In 2008, the Serbian Medical Society determined that being LGBT was not a disease, being a member of the " World Health Organization", deferring from its opinions.

In 2009, GayEcho declared Jelena Karleuša to be gay icon in Serbia.

In 2010, the pride march was attempted again. Similar results to the first march, this march was visited by thousands of individuals such as football fans and members of "right-wing" organizations. These individuals caused destruction, such as throwing missiles, stones, and setting cars on fire. The mayhem destroyed the walk, and also injured police officers. This march was overshadowed by 6,500 protesters. The pride walk was banned in 2011 which led the members of the gay community to believe that this act was a sign that supported violence towards gay people. Those in the Serbian LGBT community feared for their lives, due to severe cruelty by people with homophobic mindsets. Risks of violence continued to be high in Serbia against the LGBT community. Fourteen percent of respondents who took a survey, felt as if acts of violence was a proper way to respond to homosexuality.

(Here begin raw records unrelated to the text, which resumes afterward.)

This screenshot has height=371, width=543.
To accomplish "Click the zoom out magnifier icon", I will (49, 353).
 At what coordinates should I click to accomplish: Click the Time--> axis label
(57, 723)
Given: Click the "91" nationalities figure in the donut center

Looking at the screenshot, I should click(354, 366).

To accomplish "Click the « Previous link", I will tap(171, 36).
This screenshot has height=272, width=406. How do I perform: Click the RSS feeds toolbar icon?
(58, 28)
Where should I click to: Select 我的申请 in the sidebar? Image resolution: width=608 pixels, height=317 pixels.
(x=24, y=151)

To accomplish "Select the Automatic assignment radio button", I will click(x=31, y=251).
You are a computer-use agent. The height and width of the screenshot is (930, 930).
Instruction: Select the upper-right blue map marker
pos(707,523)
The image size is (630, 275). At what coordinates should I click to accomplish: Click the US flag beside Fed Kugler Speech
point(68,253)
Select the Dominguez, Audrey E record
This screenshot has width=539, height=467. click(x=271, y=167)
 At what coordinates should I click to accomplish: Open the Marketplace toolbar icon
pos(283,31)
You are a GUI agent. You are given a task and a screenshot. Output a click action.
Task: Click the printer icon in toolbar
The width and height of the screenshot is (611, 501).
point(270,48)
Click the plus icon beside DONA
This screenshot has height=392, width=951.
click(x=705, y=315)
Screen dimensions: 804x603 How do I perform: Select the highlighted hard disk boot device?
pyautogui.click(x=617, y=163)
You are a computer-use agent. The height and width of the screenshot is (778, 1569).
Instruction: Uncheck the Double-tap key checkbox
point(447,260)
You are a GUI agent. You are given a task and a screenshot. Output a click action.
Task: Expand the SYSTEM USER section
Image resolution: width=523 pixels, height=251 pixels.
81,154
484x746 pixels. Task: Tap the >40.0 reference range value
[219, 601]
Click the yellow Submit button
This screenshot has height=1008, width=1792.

Boris Melicevic was an openly gay leader for Serbia who became a part of a political party in December 2010. In 2010, Serbia passed the "anti-discrimination law", which protected LGBT Serbians from being treated unequal. More than half of Serbians say that they are against violence and discrimination against homosexuals, however roughly two-thirds of the country believed that identifying as a homosexual was a disease.

In May 2014, Amnesty International identified Serbia as one of a number of countries where there is a marked lack of will to tackle homophobia and transphobia, noting that public authorities had repeatedly banned pride marches on the basis of violent threats from homophobic groups. A pride parade successfully took place in September 2014 in Belgrade.

In 2016, the association ILGA-Europe ranked Serbia 28th in terms of LGBT rights out of 49 observed European countries.

In June 2017, Ana Brnabić became the Prime Minister of Serbia, as the first woman and first openly gay person to hold the office, and the second female LGBT head of government overall (after Jóhanna Sigurðardóttir of Iceland). She was also the first Serbian Prime Minister to attend a pride parade.